In the medium term, the company also plans to create workflows for more specific use cases. Right now, a One Codex search can produce a list of the organisms in a sample, but users have to link out to the NCBI’s database to get more information on what those results mean. Newer workflows could put some of the most important information straight on the One Codex page. In outbreak detection, for instance, it might be useful to immediately flag information that suggests a strain might be resistant to antibiotics.
“We’ll build out end applications for a subset of things where we think we can do a really good job, and that’s what we’re starting to do now,” says Greenfield. At the same time, the program will remain open for users who want to take advantage of a rapid search tool for their own niche applications.
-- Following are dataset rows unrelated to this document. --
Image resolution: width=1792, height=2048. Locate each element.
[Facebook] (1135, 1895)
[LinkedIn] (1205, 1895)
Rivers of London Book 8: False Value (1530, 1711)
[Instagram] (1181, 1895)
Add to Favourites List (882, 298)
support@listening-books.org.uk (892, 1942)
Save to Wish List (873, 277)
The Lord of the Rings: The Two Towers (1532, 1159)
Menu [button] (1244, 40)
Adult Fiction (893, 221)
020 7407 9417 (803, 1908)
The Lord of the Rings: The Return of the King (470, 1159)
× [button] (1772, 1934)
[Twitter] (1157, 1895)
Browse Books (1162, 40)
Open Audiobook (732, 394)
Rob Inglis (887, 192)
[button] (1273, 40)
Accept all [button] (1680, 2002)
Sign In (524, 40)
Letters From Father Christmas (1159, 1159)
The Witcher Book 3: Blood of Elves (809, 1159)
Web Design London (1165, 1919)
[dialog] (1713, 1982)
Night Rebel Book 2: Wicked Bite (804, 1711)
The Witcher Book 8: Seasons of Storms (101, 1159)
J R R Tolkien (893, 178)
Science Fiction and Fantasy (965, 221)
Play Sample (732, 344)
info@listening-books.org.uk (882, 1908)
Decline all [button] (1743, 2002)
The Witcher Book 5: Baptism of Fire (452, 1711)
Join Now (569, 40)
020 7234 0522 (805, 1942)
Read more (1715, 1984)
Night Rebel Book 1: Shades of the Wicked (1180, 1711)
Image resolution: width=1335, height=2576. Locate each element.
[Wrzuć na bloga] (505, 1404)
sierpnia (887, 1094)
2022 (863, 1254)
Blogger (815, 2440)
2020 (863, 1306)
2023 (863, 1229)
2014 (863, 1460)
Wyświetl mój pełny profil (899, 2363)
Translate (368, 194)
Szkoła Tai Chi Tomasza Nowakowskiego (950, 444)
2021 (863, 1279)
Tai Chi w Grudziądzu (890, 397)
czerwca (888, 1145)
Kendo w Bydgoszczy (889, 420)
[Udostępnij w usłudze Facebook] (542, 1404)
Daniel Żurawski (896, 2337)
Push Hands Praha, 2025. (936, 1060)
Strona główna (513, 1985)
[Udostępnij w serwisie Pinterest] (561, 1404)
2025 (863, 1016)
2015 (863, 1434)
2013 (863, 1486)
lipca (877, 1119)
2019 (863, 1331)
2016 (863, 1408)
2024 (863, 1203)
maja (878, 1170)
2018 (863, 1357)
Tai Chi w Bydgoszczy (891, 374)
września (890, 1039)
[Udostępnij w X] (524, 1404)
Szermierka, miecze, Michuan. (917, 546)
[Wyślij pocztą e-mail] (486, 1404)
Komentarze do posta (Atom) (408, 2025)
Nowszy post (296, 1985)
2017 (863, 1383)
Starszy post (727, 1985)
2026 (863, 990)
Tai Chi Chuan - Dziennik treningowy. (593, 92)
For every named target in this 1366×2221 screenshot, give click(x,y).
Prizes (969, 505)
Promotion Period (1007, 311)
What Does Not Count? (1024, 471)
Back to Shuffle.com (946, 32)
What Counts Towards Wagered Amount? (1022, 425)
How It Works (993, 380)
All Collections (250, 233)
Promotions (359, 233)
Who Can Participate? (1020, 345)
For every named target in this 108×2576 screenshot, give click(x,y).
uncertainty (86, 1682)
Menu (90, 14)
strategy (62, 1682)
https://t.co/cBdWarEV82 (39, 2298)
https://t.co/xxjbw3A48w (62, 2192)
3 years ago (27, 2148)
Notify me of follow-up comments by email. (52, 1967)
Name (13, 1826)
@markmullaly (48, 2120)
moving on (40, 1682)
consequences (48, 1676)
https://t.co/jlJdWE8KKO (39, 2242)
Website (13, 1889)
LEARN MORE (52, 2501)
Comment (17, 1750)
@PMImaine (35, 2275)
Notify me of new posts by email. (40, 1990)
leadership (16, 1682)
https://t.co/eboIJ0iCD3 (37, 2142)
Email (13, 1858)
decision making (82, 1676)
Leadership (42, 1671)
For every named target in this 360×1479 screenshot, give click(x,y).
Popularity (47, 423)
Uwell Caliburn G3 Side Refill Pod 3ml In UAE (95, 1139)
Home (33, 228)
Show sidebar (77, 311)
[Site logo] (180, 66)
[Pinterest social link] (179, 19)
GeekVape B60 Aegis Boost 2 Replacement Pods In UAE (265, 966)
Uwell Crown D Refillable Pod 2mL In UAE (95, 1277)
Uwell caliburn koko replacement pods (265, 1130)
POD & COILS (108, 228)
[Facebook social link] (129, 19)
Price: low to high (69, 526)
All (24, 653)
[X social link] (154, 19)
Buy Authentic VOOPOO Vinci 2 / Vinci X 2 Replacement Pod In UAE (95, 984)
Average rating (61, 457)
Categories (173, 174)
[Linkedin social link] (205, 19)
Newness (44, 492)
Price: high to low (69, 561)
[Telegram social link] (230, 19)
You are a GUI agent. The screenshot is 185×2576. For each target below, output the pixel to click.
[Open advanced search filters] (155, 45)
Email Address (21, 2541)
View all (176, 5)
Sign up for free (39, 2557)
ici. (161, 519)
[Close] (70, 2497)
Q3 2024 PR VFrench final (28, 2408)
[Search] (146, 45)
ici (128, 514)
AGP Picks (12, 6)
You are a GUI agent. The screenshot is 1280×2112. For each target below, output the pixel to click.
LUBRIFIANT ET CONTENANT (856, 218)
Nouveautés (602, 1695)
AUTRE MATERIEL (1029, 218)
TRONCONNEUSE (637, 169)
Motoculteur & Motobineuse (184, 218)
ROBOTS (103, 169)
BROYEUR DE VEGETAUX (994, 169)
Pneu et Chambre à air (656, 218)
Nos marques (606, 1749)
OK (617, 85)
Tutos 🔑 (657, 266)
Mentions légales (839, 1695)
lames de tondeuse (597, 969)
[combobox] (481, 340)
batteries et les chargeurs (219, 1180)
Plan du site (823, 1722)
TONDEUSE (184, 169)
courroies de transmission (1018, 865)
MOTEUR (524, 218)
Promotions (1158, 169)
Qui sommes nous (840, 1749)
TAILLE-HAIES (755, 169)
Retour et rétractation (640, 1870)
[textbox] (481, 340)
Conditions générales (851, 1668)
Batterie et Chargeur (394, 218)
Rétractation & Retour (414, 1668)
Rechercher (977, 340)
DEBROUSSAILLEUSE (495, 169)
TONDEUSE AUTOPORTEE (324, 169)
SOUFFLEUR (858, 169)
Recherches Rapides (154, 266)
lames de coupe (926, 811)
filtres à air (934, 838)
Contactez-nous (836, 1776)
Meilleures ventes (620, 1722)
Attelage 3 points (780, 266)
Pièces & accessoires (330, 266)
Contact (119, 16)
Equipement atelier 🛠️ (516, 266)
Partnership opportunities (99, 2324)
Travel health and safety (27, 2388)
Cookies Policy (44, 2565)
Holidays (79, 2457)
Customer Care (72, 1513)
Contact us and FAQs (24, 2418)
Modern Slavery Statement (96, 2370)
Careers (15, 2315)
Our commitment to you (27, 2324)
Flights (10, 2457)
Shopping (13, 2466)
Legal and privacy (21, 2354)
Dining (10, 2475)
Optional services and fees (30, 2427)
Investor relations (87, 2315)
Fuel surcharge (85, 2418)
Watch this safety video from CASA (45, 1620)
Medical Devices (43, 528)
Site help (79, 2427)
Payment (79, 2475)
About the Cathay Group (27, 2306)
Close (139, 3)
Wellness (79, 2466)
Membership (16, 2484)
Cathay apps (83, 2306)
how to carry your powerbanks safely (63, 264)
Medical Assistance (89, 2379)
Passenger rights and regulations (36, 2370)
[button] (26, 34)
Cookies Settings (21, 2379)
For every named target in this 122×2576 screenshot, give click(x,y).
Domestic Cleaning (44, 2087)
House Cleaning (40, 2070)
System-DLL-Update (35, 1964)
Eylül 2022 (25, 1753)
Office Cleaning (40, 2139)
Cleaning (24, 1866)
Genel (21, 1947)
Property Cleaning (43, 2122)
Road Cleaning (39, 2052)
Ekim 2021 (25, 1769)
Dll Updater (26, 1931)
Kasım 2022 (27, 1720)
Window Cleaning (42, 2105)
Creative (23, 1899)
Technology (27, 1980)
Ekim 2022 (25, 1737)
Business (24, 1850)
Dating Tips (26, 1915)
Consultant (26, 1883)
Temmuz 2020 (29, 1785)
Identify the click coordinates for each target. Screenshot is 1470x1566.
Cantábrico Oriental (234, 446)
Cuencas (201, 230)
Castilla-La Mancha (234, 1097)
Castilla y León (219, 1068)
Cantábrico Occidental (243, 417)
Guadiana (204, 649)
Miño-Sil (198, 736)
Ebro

A commercial model for One Codex is still taking shape. Some users might eventually pay to download an enterprise version of the platform on their own hardware, a model that would fit well with government agencies’ IT protocols. The company could also take a similar approach to open source companies — common in Y Combinator’s world of Silicon Valley startups, but still unusual in the life sciences — releasing the program for free but offering paid support and hosting. In the meantime, One Codex is free for all users on Reference Genomics’ own compute infrastructure.
“We’re still not fully committed to a path,” says Greenfield. “What we have decided is that we want to have a platform model, we want it to be open and extensible, and we want to build some end-to-end solutions.”
* A k-mer is a DNA sequence k letters long; the most common setting of BLAST, for instance, uses 11-mers. The complete set of k-mers that make up a read is much longer than the input read itself, because k-mers overlap each other. If, for example, the sequence GATTACA were split into 4-mers, it would be read as GATT, ATTA, TTAC, TACA.